Menuju Transmisi Karya Sastra
Bernando J Sujibto
Versi cetak kolom ini dimuat di rubrik buku Jawa Pos, Minggu 04 November 2012.
Sore
itu, 27 Oktober 2012, sebuah lingkaran diskusi di Komunitas Rumahlebah tergelar
sederhana. Raudal Tanjung Banua, Kuswaidi Syafi’ie dan Faisal Kamandobat berada
di kerumunan mereka yang tengah berdisksui dengan tema “Memaknai Keikhlasan Diri (Refleksi Bulan Bahasa dan Hari Raya
Qurban)”, untuk menghantar edisi baru Jurnal Rumahlebah Ruangpuisi.

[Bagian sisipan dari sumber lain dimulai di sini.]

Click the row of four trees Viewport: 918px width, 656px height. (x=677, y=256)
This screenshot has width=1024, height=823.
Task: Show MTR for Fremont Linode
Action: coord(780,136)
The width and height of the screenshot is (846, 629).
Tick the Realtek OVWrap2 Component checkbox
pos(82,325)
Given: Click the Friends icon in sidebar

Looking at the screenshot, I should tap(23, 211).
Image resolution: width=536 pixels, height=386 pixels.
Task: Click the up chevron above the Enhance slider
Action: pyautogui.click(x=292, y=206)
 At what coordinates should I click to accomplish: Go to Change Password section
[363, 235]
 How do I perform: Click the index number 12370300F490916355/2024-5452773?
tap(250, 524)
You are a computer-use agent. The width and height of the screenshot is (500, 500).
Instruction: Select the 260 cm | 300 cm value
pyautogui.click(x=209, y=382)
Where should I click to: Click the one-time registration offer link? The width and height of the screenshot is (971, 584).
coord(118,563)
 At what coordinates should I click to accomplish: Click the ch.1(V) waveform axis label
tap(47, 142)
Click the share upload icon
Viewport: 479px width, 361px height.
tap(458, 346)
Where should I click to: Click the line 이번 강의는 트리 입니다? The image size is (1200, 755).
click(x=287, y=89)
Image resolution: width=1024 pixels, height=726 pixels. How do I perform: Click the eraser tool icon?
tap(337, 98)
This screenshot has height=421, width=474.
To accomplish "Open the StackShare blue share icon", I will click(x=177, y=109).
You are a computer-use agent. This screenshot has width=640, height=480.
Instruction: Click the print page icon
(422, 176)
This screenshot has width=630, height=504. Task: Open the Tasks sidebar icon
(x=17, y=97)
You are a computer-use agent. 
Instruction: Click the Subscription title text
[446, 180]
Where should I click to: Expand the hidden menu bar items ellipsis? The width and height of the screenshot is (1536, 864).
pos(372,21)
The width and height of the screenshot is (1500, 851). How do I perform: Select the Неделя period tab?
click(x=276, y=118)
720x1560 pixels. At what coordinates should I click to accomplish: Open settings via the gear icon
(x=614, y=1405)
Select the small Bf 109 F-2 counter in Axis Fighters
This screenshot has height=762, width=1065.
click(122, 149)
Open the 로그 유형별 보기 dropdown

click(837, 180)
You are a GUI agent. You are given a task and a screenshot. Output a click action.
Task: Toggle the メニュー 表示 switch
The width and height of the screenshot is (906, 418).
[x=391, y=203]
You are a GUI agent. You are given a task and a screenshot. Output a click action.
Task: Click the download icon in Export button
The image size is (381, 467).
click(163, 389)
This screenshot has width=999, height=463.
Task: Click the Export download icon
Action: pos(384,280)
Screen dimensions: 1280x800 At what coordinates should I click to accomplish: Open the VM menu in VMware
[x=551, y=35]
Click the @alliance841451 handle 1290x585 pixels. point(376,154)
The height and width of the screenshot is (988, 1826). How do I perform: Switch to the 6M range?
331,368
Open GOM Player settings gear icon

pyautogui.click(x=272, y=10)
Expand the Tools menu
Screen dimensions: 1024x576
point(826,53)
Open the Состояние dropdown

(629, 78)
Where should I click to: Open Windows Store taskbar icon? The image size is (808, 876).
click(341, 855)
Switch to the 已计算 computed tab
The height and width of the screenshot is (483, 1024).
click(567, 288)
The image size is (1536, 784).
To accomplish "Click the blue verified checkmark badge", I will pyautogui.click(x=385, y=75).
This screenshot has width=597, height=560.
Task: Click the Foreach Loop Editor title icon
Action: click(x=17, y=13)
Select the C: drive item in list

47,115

Dan
ternyata benar, seperti dugaan saya, dalam diskusi itu yang muncul adalah diskusi
seputar wacana karya sastra, daripada tentang Hari Raya Qurban.
Sebagai
pembuka diskusi, dengan karakter yang sangat khas—memukau, sesekali membacakan
sajak (karya sendiri ataupun bukan) dengan memejamkan mata karena hafal, tertawa
lepas, dan mengupas literatur sufi dengan amat dalam—Cak Kus, sapaan karib
Kuswaidi Syafi’ie, langsung meneror dengan statemen “kalau penyair itu digdaya, puisinya akan membentuk kenyataan, bukan
(cuma) melukiskan atau menggambarkan kenyataan!”
Satu
statemen yang menyentak; seperti menegaskan ihwal pencapaian yang tak biasa
ditemukan dalam tubuh kesusastraan Indonesia sejauh ini.